Regulation of privately owned drones is in a state of “chaos” as authorities belatedly wake up to the impact of the flying gadgets, according to a leading UK robotics expert.
Professor Noel Sharkey said he warned about the risks associated with rapidly growing numbers of drones in 2007, but few listened.
Now the “genie was out of the bottle” and the technology was taking off with little being done to contain it, he said.
Asked about the state of drone regulation at a news briefing in London, Prof Sharkey said: “Personally, I would say it’s in chaos. It’s somehow caught everybody by surprise – I don’t know how it did that. I was certainly complaining about it in 2007.
“I’m not a futurologist and I never look far in the future, I look at current technology. To me, it didn’t take any kind of deep thinking to realise what was going to happen with this at all.”
Prof Sharkey, from the University of Sheffield, is the co-author of a new report on drones from the Foundation for Responsible Robotics, a not-for-profit organisation he helped set up.
He said it was impossible to estimate how many privately operated drones there were in the UK, but the number probably ran into the “hundreds of thousands”.
Most are small devices powerful enough to carry a smart phone into the air, but still capable of reaching heights of around 500 feet.
Worldwide, sales of drones reached a peak of 13.1 billion US dollars (£9.69 billion) in 2016.
Instances of near misses with aircraft and drugs being airlifted into prisons are well known. But the report’s authors also cited cases of ghoulish “disaster tourism” with drones recording video of unfolding tragedy on the ground, drones impeding helicopters in relief operations, drones being used to gain free access to sporting events and concerts, and even the police finding themselves being spied on as they investigated crimes.
“The police tell me that whenever they go to a crime scene now, very frequently they find a drone overhead,” said Prof Sharkey. “They’ve no idea who owns it, is it the criminal, is it someone else, and they haven’t got any means of tracking it.”
New UK laws brought in just last month impose a ban on flying drones above 400 feet and within one kilometre of airport boundaries.
In addition, drones weighing 250 grams or more will in future have to be registered with the Civil Aviation Authority, and drone pilots will be expected to take an online safety test.
The report, Drones in the Service of Society, calls for more comprehensive rules and guidelines to address the safety and privacy issues surrounding drones.
In particular it highlights the need for more research into the psychological and stress impact of drones, a stricter stance on privacy and data protection applied to the technology, and greater consideration given to drone operations infringing “human dignity and justice”.

• INSTRUCTIONS TO FOLLOW
Rewrite everything in the drone regulation text from "Prof Sharkey, from" down to "around 500 feet.", changing "smart phone" to "smartphone".

• RECORDS SHOWN
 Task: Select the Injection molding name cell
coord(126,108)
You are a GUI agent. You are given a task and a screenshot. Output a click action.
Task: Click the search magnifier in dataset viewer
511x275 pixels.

• RESULT
Prof Sharkey, from the University of Sheffield, is the co-author of a new report on drones from the Foundation for Responsible Robotics, a not-for-profit organisation he helped set up.
He said it was impossible to estimate how many privately operated drones there were in the UK, but the number probably ran into the “hundreds of thousands”.
Most are small devices powerful enough to carry a smartphone into the air, but still capable of reaching heights of around 500 feet.